С переносной трубой от телефона на кухню в сотый раз просунулась Николь — за ней, на цыпочках, квартирная овчарка. В Москве что есть на дачах и в домах — то и живет в квартирах на паркете. Понятье безопасности, как симбиоз родства со зверем. Оно же и отрада.

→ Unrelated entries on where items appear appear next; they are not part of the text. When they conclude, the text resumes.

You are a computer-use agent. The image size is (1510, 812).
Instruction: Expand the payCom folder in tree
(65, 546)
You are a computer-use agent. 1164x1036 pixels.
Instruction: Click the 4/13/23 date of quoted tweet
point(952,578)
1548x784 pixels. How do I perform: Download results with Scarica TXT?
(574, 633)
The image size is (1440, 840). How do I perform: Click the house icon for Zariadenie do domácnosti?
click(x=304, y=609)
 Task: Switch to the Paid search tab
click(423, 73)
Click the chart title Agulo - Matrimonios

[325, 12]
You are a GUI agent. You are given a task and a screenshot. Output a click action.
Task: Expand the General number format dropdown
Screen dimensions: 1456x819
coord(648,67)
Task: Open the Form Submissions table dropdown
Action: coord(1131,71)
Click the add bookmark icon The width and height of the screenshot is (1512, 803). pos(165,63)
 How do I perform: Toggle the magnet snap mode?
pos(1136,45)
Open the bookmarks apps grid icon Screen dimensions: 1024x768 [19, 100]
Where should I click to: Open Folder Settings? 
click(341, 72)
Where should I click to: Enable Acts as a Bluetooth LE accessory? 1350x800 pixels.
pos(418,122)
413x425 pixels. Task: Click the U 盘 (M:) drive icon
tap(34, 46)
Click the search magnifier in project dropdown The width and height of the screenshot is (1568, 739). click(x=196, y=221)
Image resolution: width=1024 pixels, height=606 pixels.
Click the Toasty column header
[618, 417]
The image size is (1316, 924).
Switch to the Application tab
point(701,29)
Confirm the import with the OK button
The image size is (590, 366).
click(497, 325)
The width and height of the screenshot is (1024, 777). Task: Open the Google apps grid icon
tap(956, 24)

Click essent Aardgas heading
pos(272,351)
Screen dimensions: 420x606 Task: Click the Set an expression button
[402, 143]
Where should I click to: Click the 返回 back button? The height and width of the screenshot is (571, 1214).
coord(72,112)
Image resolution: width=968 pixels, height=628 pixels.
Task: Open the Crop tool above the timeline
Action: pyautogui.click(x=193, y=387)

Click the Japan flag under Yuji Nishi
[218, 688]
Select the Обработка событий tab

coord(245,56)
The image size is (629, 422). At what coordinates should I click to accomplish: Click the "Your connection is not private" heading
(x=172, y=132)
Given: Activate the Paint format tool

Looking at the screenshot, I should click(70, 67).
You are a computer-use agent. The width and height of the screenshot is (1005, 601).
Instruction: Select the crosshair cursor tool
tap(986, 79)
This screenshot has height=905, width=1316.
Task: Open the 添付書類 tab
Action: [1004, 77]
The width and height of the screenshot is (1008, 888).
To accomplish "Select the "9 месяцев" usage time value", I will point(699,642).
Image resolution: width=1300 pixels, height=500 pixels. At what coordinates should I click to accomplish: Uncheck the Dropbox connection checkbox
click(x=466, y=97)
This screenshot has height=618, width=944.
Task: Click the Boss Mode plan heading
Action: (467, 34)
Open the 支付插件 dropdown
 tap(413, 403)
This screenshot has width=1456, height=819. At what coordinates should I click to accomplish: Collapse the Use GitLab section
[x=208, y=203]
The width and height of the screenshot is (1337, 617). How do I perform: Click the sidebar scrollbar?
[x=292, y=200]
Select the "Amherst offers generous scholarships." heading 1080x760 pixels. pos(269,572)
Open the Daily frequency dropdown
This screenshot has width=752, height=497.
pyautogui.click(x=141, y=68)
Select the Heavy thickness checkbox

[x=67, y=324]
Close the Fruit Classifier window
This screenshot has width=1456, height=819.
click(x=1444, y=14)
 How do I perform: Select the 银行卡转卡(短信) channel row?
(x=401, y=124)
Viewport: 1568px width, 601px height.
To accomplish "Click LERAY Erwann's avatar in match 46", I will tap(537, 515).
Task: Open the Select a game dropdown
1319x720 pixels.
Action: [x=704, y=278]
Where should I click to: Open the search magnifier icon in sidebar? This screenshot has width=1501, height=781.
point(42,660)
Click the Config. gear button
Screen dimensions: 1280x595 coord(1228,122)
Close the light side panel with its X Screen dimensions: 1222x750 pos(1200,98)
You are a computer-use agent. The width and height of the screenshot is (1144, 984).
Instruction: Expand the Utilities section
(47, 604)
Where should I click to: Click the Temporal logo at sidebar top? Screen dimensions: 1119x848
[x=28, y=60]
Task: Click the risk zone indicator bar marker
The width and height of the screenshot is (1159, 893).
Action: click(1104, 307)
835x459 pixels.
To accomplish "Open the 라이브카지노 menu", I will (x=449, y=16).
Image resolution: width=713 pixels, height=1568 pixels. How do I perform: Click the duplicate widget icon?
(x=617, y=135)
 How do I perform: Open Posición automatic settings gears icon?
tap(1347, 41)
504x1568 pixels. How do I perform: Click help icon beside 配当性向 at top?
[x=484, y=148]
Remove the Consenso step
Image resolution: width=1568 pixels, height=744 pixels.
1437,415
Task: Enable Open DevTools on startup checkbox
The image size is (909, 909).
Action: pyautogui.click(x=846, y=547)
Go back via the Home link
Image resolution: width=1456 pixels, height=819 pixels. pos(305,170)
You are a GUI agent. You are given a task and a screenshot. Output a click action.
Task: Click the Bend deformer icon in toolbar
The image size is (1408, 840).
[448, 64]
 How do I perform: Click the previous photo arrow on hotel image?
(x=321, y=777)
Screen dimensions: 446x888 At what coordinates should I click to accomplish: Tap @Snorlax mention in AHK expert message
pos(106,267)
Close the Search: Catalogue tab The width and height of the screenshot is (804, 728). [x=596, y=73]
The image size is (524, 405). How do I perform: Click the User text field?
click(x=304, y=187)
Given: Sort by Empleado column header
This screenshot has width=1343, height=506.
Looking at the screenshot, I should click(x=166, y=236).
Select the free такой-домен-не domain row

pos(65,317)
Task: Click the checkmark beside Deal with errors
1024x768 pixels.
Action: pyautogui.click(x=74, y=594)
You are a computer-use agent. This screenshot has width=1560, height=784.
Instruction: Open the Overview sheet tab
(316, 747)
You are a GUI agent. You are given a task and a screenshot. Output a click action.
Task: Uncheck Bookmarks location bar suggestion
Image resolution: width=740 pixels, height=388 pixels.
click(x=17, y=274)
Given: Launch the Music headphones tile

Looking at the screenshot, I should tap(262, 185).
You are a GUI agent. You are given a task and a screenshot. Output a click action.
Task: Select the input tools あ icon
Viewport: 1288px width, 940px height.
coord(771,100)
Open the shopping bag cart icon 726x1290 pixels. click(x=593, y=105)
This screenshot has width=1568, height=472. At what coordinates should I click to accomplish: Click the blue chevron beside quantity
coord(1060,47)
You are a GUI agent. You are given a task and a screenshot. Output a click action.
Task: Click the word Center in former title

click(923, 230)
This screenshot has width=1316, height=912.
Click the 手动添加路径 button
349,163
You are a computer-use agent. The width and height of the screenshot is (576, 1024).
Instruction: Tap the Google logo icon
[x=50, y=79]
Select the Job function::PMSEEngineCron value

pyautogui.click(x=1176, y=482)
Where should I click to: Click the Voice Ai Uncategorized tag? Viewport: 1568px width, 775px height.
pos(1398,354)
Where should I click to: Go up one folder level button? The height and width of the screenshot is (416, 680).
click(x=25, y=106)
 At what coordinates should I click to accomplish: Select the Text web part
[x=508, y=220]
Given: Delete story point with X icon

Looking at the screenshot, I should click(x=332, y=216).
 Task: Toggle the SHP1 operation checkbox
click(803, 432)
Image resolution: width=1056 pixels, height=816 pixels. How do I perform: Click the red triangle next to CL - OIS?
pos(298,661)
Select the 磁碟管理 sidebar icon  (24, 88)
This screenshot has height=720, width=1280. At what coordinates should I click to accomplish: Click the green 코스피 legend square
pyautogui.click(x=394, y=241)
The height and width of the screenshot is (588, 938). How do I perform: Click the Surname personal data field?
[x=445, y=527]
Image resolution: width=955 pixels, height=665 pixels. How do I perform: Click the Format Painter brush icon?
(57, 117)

— Возьми трубу, там Жорж звонит.
— А почему ты шепчешь?
— Все уснули.
— Алё?! Не слышу! Спит Татьяна? Ну, хорошо, что спит. Устала Рыба-Дуся. Привет передавай под пробужденье. Какая это новость. Жорж, ну, тебя ж учили, что есть событье одному, другому — что слону дробина. Спи тоже! И умерь свой пыл к общению на кухнях. У нас лишь потому «Декамерон», что в близости к вокзалу Никин домик. Лучин уедет первым. Вечерней лошадью. Куда ты подаёшься, Лучик?.. В Калининград! Ну, да! Слышь, Жоржик, он — певец свободной зоны. Да, Канта дух… да, лоно акваторий… он там для мэра сделал свой театр. Власть и искусство независимого порта! Я — нет, не для сюжета! Нет, не спекулирую для репортажа, здесь нет сенсации, как журналисты говорят: отсутствует информативный повод. Лучин пока что на пророчества Николь не разразился постановкой еврокласса. Но будем погодить. Ты выздоравливай, нам критик нужен. Звоните Шендеровичу, он конкурирует в предпраздничные дни в известных стенах со Жванецким, и по ночам не спит. Адьё, покеда.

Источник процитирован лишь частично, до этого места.